The Iranians, to be precise, indicated they’d sign the additional protocol to the Nuclear Non-Proliferation Treaty. This way inspectors of the Vienna-based International Atomic Energy Agency can be more intrusive in their scrutiny of Iran’s illicit nuclear program. Not bad for two days of work, huh?

Maybe. Turns out we know about this “offer” from an Iranian reporter who accompanied the delegation headed by the affable Zarif to Geneva. Zarif — and the reporter — are the good cops.

But a competing Iranian newspaper, representing the hardline bad cops, who accuse Zarif of already conceding too much to the Great Satan, reported earlier in the week that Iran is decisive: It would never agree to the additional protocol. So, yes. No. Maybe.
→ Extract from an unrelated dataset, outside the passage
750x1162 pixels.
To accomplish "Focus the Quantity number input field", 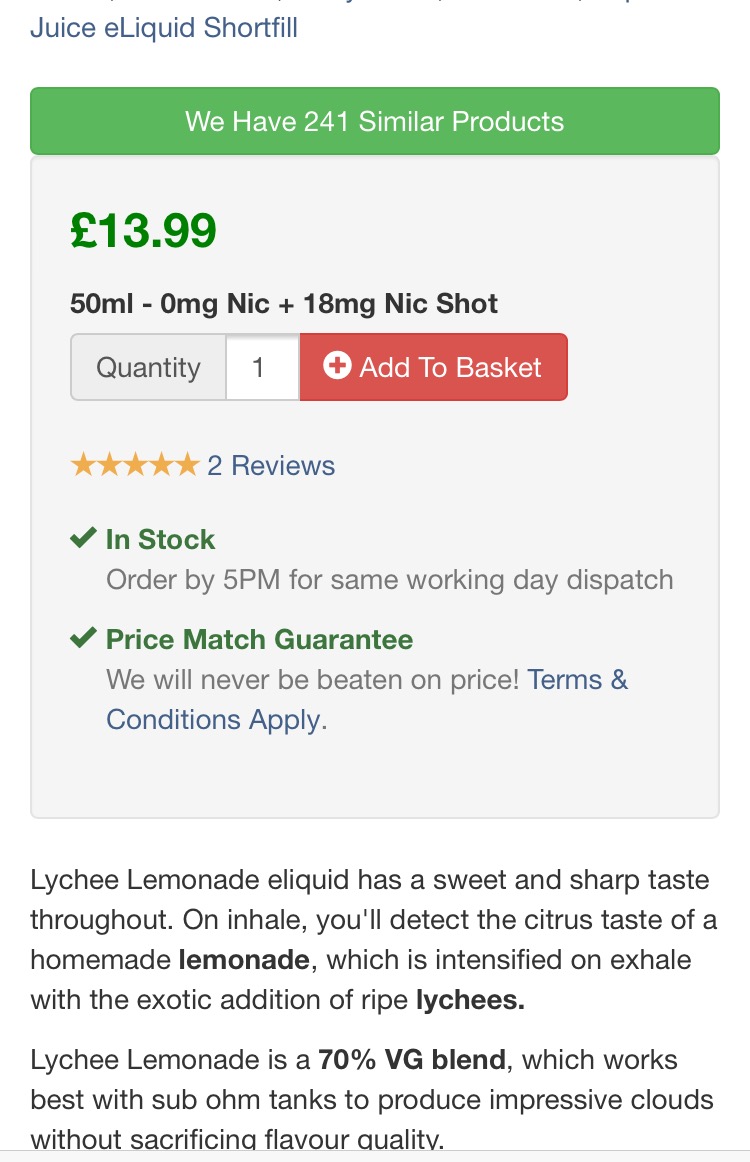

What’s more, on reading the Iranian press account more closely, it turns out that Iran’s deputy foreign minister, Abbas Araqchi, says that Iran will “consider” signing the additional protocol — and do so only at the last stage of negotiations, after everything else was agreed on.

So maybe later. Or maybe not even then. As Gary Samore, the White House point man on Iran in President Obama’s first term, postulated in a phone briefing Tuesday, the Iranian delegation to Geneva must have brought with it nothing but “warmed over soup.” Samore, now president of the hawkish advocacy group United Against Nuclear Iran, acknowledged that he didn’t know the exact details of the Iranian offer. Nevertheless, he said that, knowing the Iranian ways of negotiation, you can hardly expect its new team to present anything new in the first meeting with the six powers.

But, he added, don’t exclude the possibility that Iran’s team might offer something more substantial in the future. So a breakthrough may happen much later.

With the renewed hunger for Iran diplomacy, the mullahs might not have to do even that. The Obama administration is so eager to eat any Iranian concoction that even warmed-over soup may suffice.

(Even before the talks started Tuesday, Iran got a down-payment on concessions: A sculpture inspired by Michelangelo’s “the Creation of Adam,” which since 1938 graced Geneva’s Palace of Nations, where the talks took place, was covered up, lest the male nudity-averse mullahs be offended.)

Washington officials are putting on a brave face. Secretary of State John Kerry set the tone, saying, “No deal is better than a bad deal.”

But that’s just as credible as “all options are on the table” — a worn-out slogan that no one believes anymore. The truth is, to avoid “all options” (a diplomatic military threat), the White House will take a “bad deal.”

Until then, Iran’s good cops will make sure that the process takes as long as possible, offering yes, no, maybe, later in exchange for a concrete easing of sanctions.

That’s their game. And rolling back sanctions, with no real concessions on nukes, is the goal: The mullahs will look for a weak brick that they can pull out to cause the entire wall of international sanctions to collapse — without giving up anything meaningful.

So, should we expect big news during the next round of talks? Yesterday, the teams announced that round would take place on Nov. 7 and 8. At that point, surely there will be real progress on this issue. Or not. Or maybe. Or maybe later.